Social Services Chapter 8 2


Yeager showed up early at the public library branch he’d set up as the meeting place for one of his regular clients. Years of work in his rather rarified trade had led him to believe that libraries were the best places to meet privately, as their conference rooms were less likely than most to draw attention. The stereotypical meeting spots, restaurants and parks, were too public and busy for the kinds of discussions he normally had with his customers.

Like most supers who didn’t have that certain something required to use his super status legitimately, Yeager tried to make his way in the real world like any non-super, but his abilities just made criminal activity too damned easy. It didn’t help that he’d hit more than his fair share of bumps, potholes, traffic circles, and car wrecks in the road leading through the first twenty-odd years of his life.
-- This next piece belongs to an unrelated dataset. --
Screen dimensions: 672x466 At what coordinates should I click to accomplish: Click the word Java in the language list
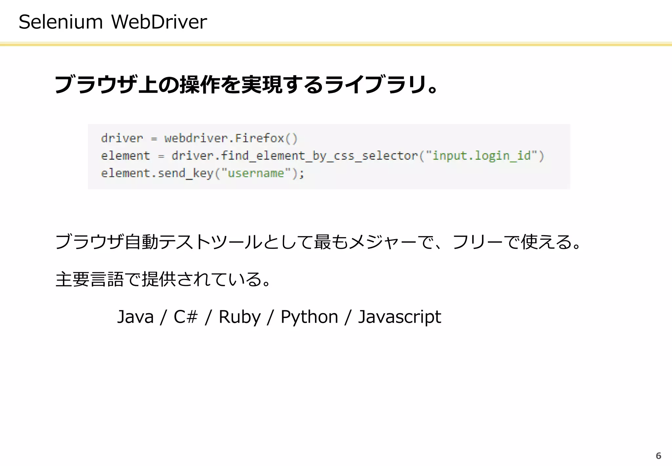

Shortly after his eighteenth birthday Yeager stole a high end sports car in one of those life changing bad decisions that derails all future hopes. Yeager just wanted to try the car out for fun, and didn’t do so much as put a scratch on it. He even returned the car to its owner, and the security cameras on the rich bastard’s estate got a good look at him.

It was being too nice that ended up fucking him over, a lesson he carried forwards through the rest of his years. If he’d torched the car Yeager was certain he’d have never been caught.

Even though the courts were lenient, a wide variety of doors were closed from that moment on.

Once Yeager had hit rock bottom, he pulled all the cash out of an ATM, and never looked back. Of course, with no real experience in criminal activities, he was caught after only a few years of what he assumed were clever acts of thievery. A hero called Abstract tracked him, and took him down with ease. Yeager had learned the hard way what a ‘subtlety hero’ was as an unfortunate introduction to law enforcement for supers.

After a stint in one of the super containment facilities, which amounted to a few years of solitary confinement that nearly broke his sanity, Yeager tried to find his way back into legitimate employment. However, his attempts to put his criminal past behind him failed. Even after he managed to scrimp and save and struggle to get a degree in electromechanical engineering, Yeager still couldn’t find a job. Potential employers kept saying that he: “Wasn’t a good fit.”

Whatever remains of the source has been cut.